Set task: Reproduce the entries starting with the line that contains "Screen dimensions: 1316x905" and continuing through the end of the entries, and please leave the pictures out.

________________________

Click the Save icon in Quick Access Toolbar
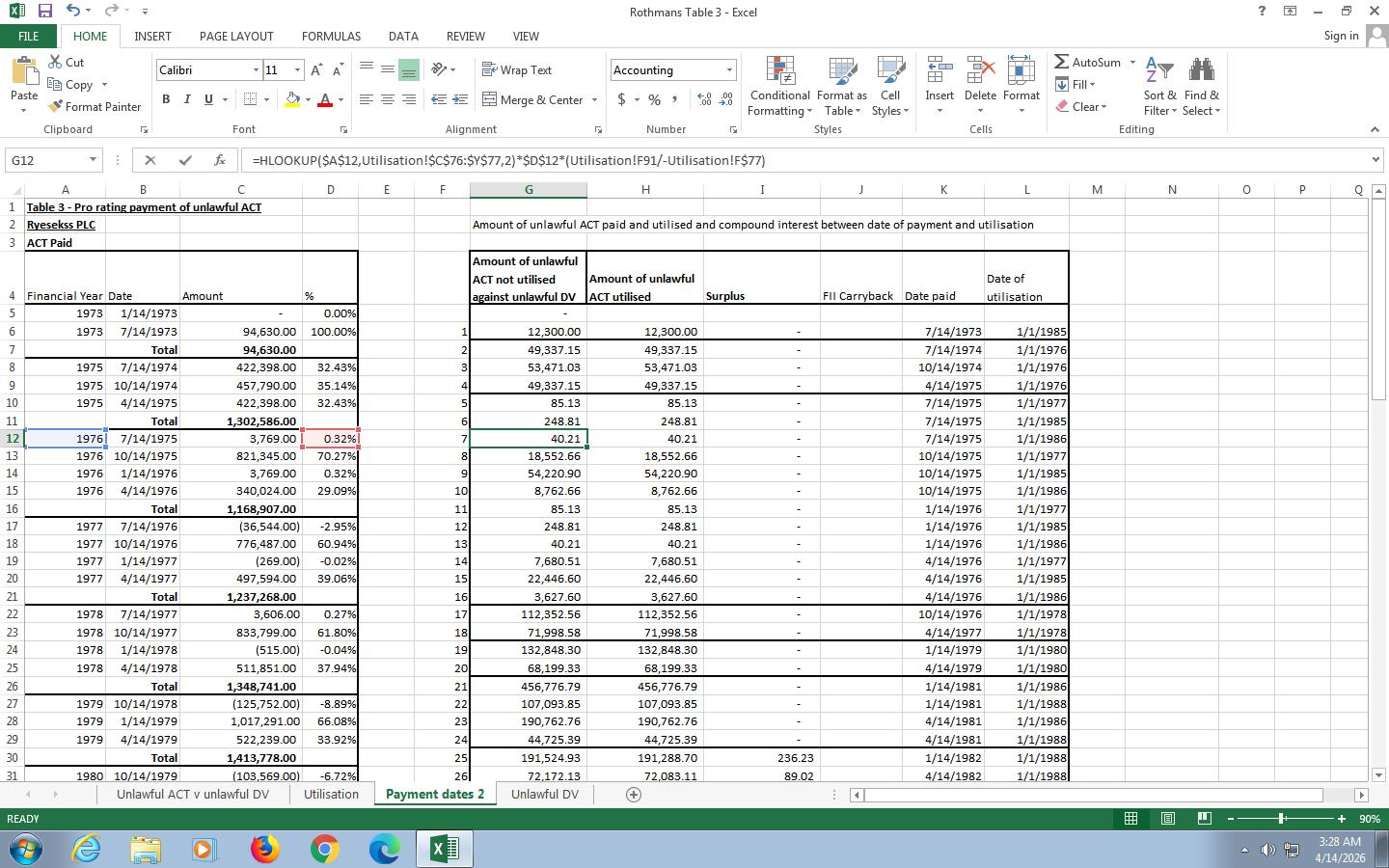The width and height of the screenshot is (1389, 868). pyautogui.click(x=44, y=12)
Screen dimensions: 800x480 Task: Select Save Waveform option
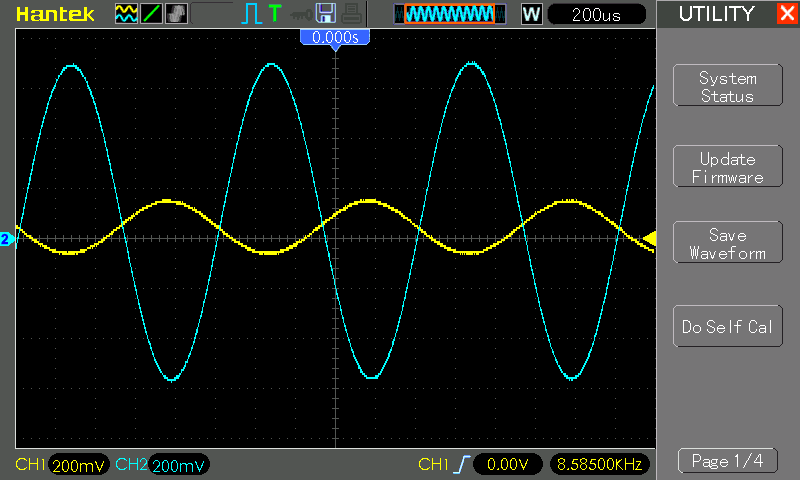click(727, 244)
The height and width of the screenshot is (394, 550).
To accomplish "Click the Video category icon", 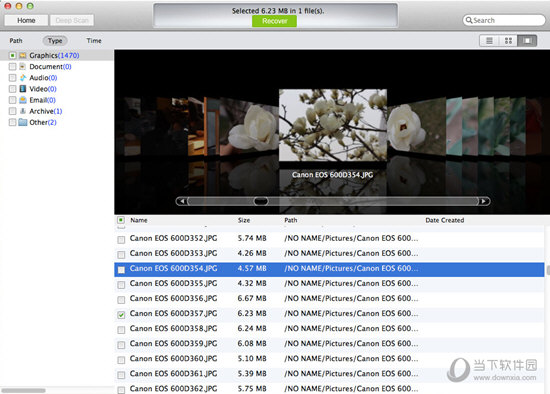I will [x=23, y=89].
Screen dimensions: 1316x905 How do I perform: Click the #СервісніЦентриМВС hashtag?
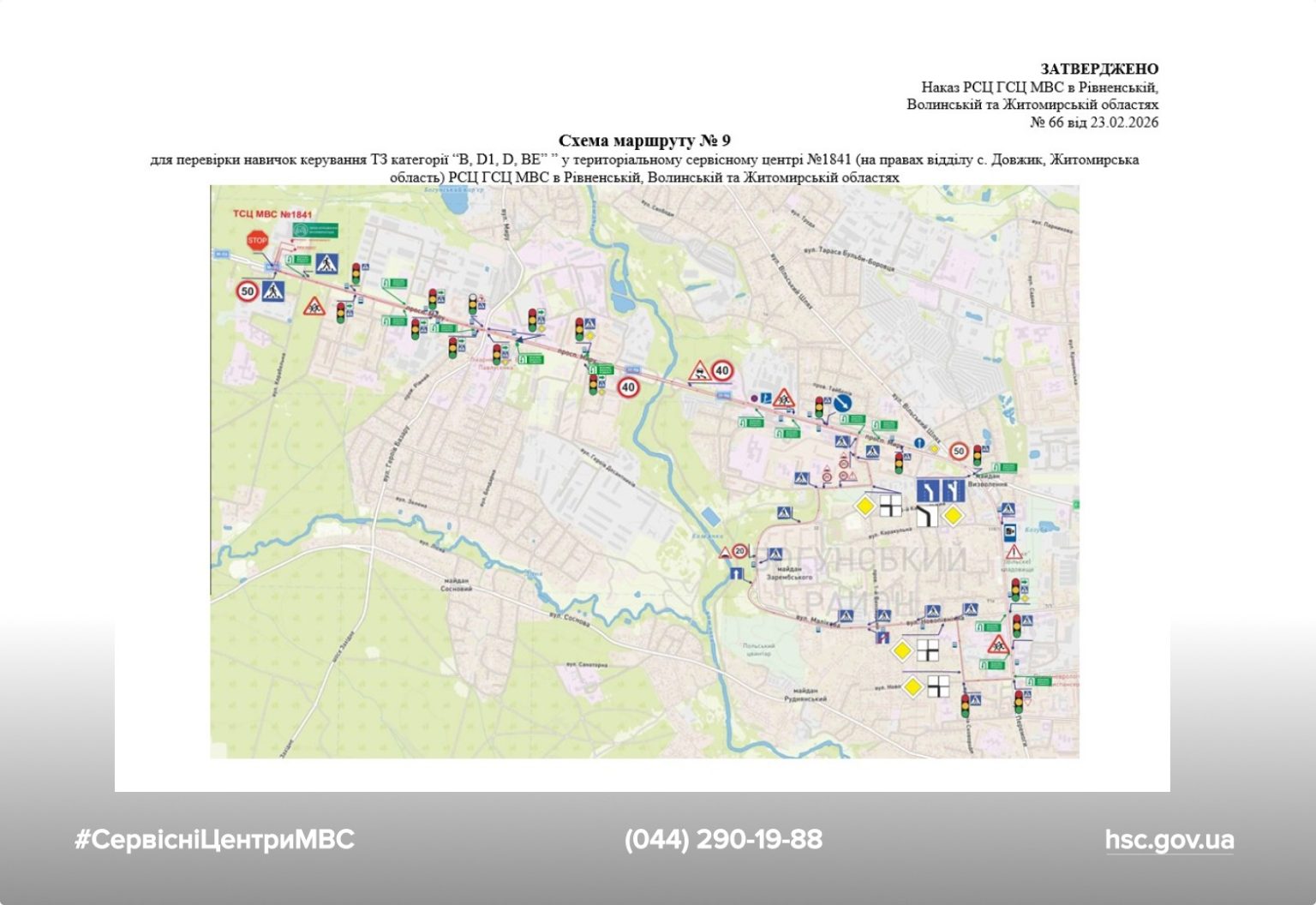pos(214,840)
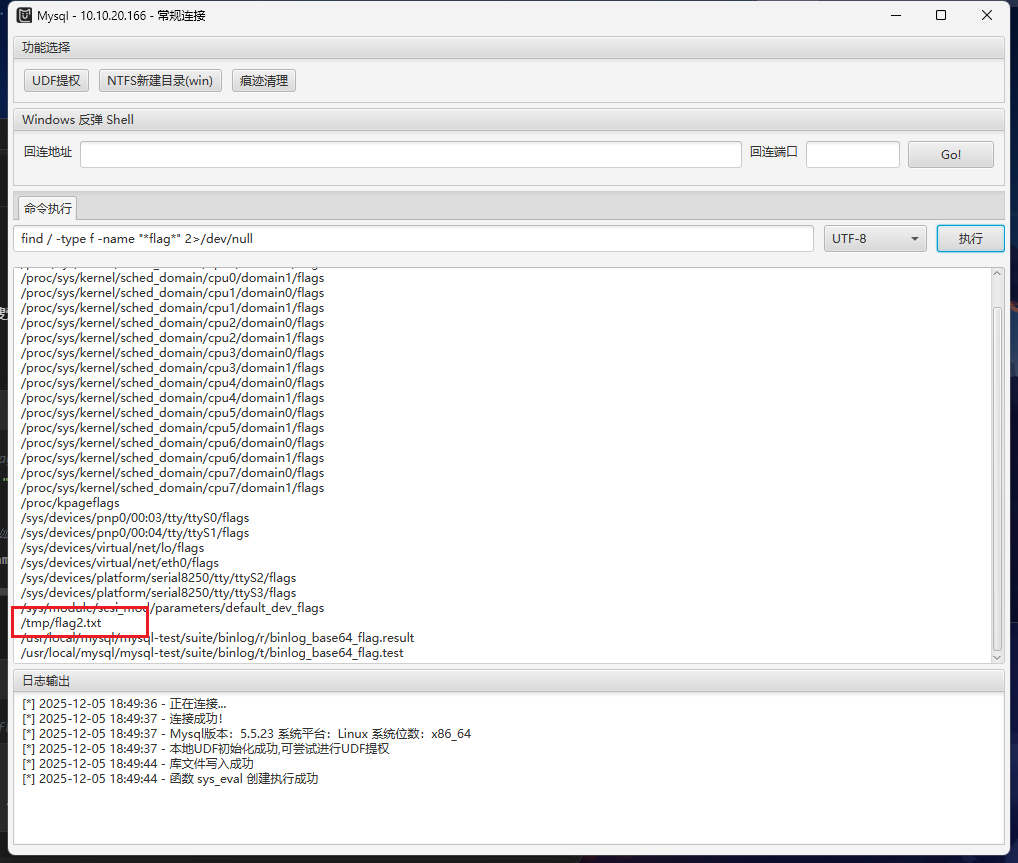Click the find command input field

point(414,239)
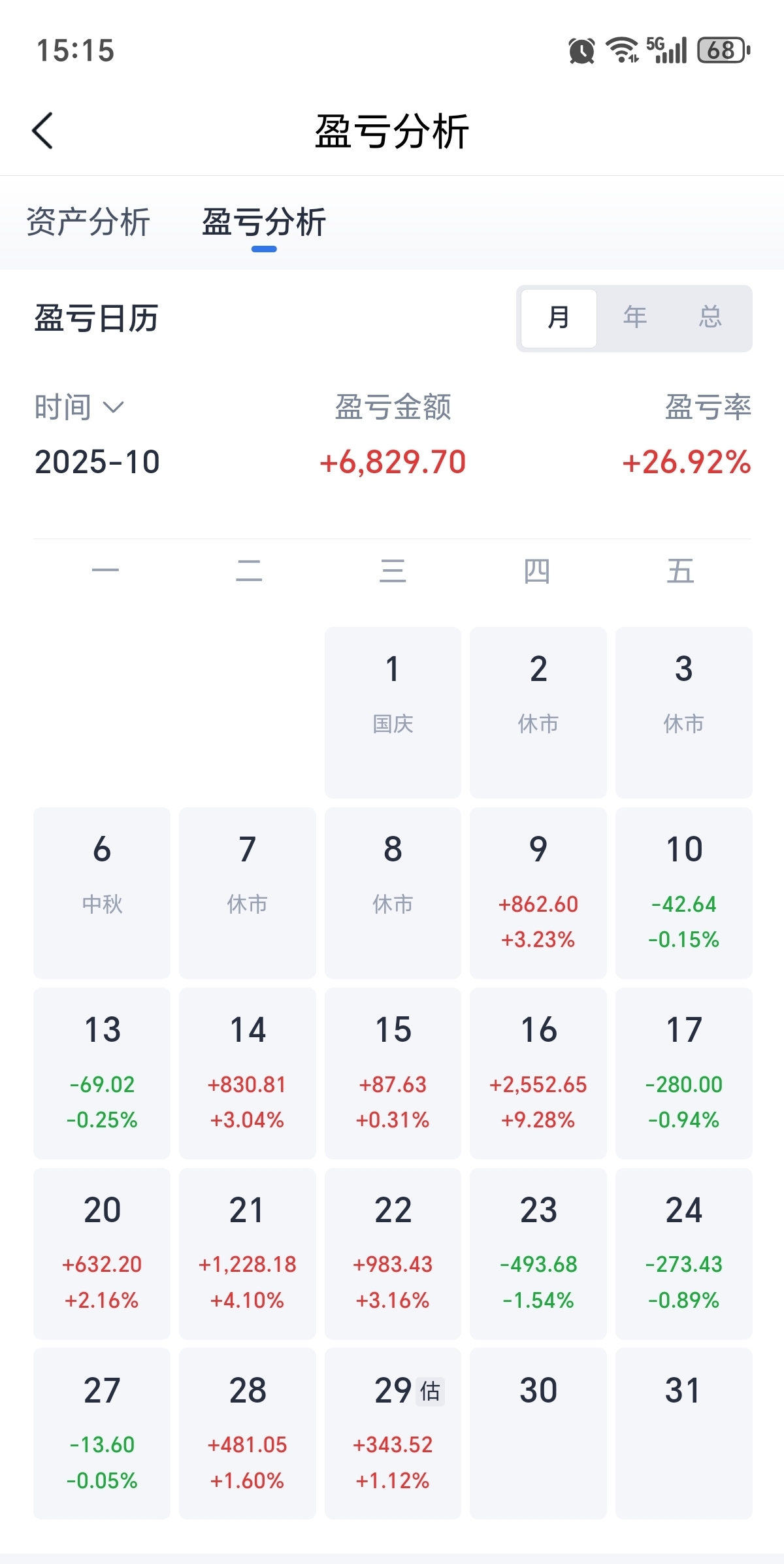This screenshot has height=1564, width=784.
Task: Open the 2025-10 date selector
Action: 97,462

________________________

Written answer:
Screen dimensions: 1316x905 How do I perform: Click the #СервісніЦентриМВС hashtag?
pos(214,840)
Click the find command input field

point(414,239)
This screenshot has height=1564, width=784.
Task: Open the 2025-10 date selector
Action: 97,462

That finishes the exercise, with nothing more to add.